Carey Eaton was one of the true sparks of genius in Kenya’s tech ecosystem… in Africa’s.

“It is with great sadness and regret that we announce the untimely death of Kenyan businessman Carey Eaton, who passed away in tragic circumstances after an armed robbery at a friend’s home in Nairobi in the early hours of this morning.” (more)

Carey Eaton was a friend. He grew up here in Kenya, went to Hillcrest and then bounced back to Australia to eventually become the CIO of SEEK. Back in 2011, when the iHub was just one year old, he came ambling into the space and we grabbed a coffee together. Right away we hit it off, as he mixed deep business instincts and experience with a humble and generous spirit. He started telling me of his plans to take on the Kenyan classifieds markets, the same as he and his partners had done in Australia.

While others talked, he built. And build he did, creating an empire of classifieds websites in Kenya and Nigeria that no one could compete with.

In the years ahead, he would build the powerhouse Cheki brand to takeover the Kenyan vehicle classifieds space (and also Nigeria and 8 other countries), through a combination of persistence, intelligence and a deep understanding of what businesses need here. He also had great success with his job classifieds sites BrighterMonday and Jobberman, and then went on to see an acquisition by One Africa Media and his empire blossomed. Through all of this, he was fair and honest, humble and generous, traits sorely lacking in so many business leaders of our day.

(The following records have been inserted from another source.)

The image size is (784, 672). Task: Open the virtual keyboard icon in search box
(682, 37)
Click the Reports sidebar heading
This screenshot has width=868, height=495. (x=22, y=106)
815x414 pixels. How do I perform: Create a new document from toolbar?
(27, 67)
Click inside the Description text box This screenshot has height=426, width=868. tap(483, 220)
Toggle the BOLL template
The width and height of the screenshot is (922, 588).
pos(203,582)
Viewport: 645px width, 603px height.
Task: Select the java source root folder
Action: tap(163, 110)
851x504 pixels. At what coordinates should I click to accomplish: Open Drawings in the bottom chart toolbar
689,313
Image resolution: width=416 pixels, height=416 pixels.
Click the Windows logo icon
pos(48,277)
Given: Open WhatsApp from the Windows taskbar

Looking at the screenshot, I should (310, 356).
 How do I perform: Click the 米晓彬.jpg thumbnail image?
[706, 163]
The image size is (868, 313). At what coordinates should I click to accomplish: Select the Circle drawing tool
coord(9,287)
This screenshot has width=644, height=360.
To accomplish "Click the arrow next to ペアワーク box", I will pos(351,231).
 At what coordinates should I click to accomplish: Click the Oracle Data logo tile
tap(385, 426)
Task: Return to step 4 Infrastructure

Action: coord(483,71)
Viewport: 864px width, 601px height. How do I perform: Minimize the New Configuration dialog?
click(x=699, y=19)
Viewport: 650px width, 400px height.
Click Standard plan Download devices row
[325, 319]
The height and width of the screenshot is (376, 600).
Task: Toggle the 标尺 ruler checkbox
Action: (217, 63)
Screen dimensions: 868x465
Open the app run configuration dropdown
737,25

Carey Eaton sitting down with startups in Nairobi, passing on his experience and knowledge

Carey Eaton sitting down with startups in Nairobi, passing on his experience and knowledge

All through this he would carve out hours of his time for younger entrepreneurs. He was a perennial presence at PivotEast, not just to see what was next, but to coach some of the new guys. Carey gave 2-3 hours of a day for each group of Savannah Fund startups. In fact, that’s where I last saw and talked to him, last week as he spent a few hours at Pete’s Coffee with the 3 companies currently in the program.

Carey was a friend and peer, someone I could call on to ask questions and think through hard problems with. Today I have that feeling of loss, that untethered feeling that one gets when something you’ve always expected to see and be with you is no longer present.

We’ve lost one of the anchors of the African tech community.

Tributes from others

If anyone else would like to add a remembrance, a tribute, to Carey send it to me and I’d be happy to add it here.

“Carey was a wonderful, supportive friend. Kind, gentle and oh so brilliant. that we have been robbed of his presence in our lives is an inconsolable loss.”

Juliana Rotich, Ushahidi

“I could not sleep well last night knowing that we had lost such an inspiration and caring person in Africa.

Carey Eaton proved that with hard work, passion and big ambition you could build an Africa tech powerhouse. When I arrived moved back to East Africa , 2 years ago- one of the biggest challenges I had was to pick great mentors that could inspire young first time startups in the newly formed Savannah Fund Accelerator. Carey Eaton was quickly someone who not only agreed to give time, but often offered suggestions, he also always challenged widely held assumptions and made the sessions entertaining. Many of the startups’ thinking were radically improved in dimensions from hiring, marketplaces to business strategy as well as practical Africa startup tips. Carey Eaton played many roles in the Africa tech ecosystem, from mentor, board member to fearless executer of his business in Africa- a true role model of what is possible.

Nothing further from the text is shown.